Have We Learned Nothing About Emails?
March 31, 2014
Seen in cave paintings,
and on hieroglyphic scrolls:
“Let’s go commit crimes!”
When I started in the eDiscovery vendor world, my boss asked me to create a PowerPoint presentation featuring big block quotes drawn from imprudent emails by various criminal conspirators. We found quotes from Wall Street white collar criminals. We found quotes from Enron, of course. And we even had some fine Jack Abramoff quotes.
We would show these slides at the start of our standard pitch presentation (except when we were meeting with companies or firms whose people we were quoting – Thank you Microsoft for the quick “Hide Slide” function!). Our goal was to convince the lawyers in the room that emails were potential evidence that could be used against them in cases. We believed that lawyers at that time didn’t think emails were dangerous—and we were right: the slides always generated lawyers’ nervous laughter, and, more importantly, their attention.
That was almost ten years ago. Since then I began to assume that everybody had finally figured this out, and that it would be useless or even pathetic to keep bringing up “scary” emails – like Count Floyd’s pathetic “Scary Stories” on the old Second City TV.
Until now.
Just weeks ago, the New York County District Attorney filed criminal charges against four former lawyers and leaders of the now-defunct Dewey & LeBoeuf, based in part upon emails the four had sent and received. The emails contain such gems as “We need to hide this . . .” and, my favorite (in response to a warning that the firm was about to run out of money): “Ugh.”

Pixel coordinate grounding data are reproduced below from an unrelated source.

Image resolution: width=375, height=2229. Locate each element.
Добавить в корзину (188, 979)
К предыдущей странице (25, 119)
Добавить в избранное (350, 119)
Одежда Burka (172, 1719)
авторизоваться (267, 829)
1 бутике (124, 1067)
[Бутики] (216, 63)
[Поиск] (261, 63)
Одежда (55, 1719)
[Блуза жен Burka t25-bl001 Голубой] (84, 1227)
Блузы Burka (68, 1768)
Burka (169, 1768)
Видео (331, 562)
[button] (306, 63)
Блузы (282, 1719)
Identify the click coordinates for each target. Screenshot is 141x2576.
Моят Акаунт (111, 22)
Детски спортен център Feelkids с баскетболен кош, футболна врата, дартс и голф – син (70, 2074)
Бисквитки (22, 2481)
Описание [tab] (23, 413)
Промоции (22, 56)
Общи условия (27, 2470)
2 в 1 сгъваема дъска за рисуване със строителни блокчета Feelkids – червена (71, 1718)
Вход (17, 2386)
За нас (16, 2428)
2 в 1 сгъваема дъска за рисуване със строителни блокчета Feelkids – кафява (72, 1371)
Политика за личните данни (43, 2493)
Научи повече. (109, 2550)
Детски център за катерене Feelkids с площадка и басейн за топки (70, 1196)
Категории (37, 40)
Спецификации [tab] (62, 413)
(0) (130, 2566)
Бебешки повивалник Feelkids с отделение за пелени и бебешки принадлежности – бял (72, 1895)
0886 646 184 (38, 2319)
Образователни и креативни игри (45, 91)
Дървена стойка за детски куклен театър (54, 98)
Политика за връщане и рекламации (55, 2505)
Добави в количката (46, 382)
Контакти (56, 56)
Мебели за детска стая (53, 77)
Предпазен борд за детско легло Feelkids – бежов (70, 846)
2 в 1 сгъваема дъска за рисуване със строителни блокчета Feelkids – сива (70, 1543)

This got me wondering, “When will we learn?” And as well about who “we” really includes. Nearly every time an eDiscovery figure is interviewed about the state of the industry, we’re asked, “Do lawyers need to learn more about eDiscovery?” The answer is always some form of “Yes,” often with great emphasis, finger-wagging and the like.
But who’s the “we”? If it doesn’t include lawyers in the eDiscovery community, (by the way, only a small percentage of the lawyers and legal professionals in the country), does it mean that everyone else still hasn’t figured this out?
Based upon abundant evidence that seemingly smart and powerful people keep saying stupid things over email, I would have to say that yes, most people still haven’t figured out how badly they are shooting themselves in the foot It’s also probably time to admit that they won’t learn. All of us are too casual about email (not to mention IM); it’s just too easy to type something and hit “send” before you realize that it was a bad idea. I’ve done it myself, and more than once.
Eight years ago, I saw a demo of a system that bolted on to enterprise email systems and could monitor – and block – emails containing phrases that matched “trouble lists.” And yet, that product went nowhere, and I’m not sure it’s even still on the market. I know of several companies today that are said to be working on such systems, and one that announced something just last week (My tip of the hat to you, Product Manager, on your amazingly lucky brilliant timing).
At this year’s LegalTech NY, an awful lot of companies seemed to be looking for new use cases for their technology, especially ones that aren’t subject to the brutal downward price pressures that ESI collection, processing, and hosting face. Rather than trying to invent new problems to solve, maybe they can provide a solution to this one?
Michael Simon is an attorney and eDiscovery expert consultant with Seventh Samurai. He also teaches eDiscovery at Boston University Law School.